Data on locating visible targets
========================

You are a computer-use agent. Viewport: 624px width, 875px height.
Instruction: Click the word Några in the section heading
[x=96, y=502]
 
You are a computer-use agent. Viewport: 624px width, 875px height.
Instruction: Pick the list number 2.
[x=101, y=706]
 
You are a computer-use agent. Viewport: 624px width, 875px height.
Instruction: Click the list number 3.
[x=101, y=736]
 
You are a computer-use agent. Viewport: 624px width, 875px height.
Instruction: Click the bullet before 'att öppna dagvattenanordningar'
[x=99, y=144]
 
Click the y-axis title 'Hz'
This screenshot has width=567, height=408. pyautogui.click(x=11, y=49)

========================

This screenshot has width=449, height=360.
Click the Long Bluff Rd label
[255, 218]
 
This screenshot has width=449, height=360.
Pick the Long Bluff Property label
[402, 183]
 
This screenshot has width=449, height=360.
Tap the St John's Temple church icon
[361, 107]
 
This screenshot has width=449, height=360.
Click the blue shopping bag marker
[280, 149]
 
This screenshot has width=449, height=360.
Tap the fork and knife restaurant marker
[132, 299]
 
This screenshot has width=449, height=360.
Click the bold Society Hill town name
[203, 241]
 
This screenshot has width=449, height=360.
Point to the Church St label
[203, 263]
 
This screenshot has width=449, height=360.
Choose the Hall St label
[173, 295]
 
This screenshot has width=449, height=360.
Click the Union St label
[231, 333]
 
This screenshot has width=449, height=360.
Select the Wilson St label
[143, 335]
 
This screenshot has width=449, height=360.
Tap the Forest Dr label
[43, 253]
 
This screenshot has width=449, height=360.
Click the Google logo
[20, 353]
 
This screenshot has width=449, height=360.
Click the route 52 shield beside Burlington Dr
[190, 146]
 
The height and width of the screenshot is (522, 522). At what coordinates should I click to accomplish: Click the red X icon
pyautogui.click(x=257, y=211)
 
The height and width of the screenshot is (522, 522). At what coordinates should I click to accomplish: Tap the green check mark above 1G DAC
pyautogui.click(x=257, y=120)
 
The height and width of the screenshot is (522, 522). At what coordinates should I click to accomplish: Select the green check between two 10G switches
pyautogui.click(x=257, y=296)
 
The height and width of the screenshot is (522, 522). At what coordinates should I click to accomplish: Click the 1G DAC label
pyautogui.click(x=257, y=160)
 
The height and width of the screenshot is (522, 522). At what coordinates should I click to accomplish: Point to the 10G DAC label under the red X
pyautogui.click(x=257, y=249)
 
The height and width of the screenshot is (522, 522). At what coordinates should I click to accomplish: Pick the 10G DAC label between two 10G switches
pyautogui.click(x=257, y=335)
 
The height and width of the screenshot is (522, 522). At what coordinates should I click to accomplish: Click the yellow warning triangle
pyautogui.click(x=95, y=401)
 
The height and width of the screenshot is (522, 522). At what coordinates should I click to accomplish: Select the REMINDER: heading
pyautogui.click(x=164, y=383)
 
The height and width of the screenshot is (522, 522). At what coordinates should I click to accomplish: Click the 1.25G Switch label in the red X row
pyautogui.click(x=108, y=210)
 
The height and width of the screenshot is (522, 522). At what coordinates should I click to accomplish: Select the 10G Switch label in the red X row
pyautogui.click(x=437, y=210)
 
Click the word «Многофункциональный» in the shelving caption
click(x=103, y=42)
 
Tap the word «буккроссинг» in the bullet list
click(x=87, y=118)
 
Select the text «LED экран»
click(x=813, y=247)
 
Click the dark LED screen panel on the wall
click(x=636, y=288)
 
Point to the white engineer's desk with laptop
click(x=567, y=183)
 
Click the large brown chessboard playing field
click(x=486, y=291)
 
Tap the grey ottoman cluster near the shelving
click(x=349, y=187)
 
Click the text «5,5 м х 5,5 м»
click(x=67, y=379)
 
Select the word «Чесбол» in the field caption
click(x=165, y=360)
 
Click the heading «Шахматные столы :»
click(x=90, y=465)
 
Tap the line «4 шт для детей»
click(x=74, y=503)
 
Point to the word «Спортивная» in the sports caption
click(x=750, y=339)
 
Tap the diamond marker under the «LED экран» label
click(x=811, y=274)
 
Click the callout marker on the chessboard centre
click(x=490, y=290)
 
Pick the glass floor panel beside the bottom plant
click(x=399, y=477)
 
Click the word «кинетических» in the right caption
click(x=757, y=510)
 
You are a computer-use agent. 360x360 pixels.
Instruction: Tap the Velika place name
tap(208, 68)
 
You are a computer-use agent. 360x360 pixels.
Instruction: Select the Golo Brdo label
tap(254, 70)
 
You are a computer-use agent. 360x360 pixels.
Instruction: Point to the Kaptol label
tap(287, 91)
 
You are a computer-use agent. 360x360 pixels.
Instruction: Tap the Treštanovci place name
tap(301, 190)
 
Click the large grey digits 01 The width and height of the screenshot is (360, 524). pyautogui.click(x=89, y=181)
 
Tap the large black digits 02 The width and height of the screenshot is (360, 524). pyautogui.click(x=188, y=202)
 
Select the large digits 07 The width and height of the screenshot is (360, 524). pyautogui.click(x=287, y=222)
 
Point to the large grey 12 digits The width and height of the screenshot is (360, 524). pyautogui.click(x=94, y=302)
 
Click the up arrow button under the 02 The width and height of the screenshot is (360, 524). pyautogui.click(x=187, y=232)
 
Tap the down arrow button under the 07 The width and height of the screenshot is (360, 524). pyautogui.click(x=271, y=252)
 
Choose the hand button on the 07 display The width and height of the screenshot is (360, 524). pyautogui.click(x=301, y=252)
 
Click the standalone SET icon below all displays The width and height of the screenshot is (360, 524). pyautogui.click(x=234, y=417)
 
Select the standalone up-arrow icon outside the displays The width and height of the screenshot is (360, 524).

========================

* _EXERCISE BRIEF_:
In the listing, from the line with "Click the large grey" up to and including the line with "Click the up", replace "digits" with "numerals" and give only those lines, leaving all else unchanged.

* _COMPLETE ANSWER_:
Click the large grey numerals 01 The width and height of the screenshot is (360, 524). pyautogui.click(x=89, y=181)
 
Tap the large black numerals 02 The width and height of the screenshot is (360, 524). pyautogui.click(x=188, y=202)
 
Select the large numerals 07 The width and height of the screenshot is (360, 524). pyautogui.click(x=287, y=222)
 
Point to the large grey 12 numerals The width and height of the screenshot is (360, 524). pyautogui.click(x=94, y=302)
 
Click the up arrow button under the 02 The width and height of the screenshot is (360, 524). pyautogui.click(x=187, y=232)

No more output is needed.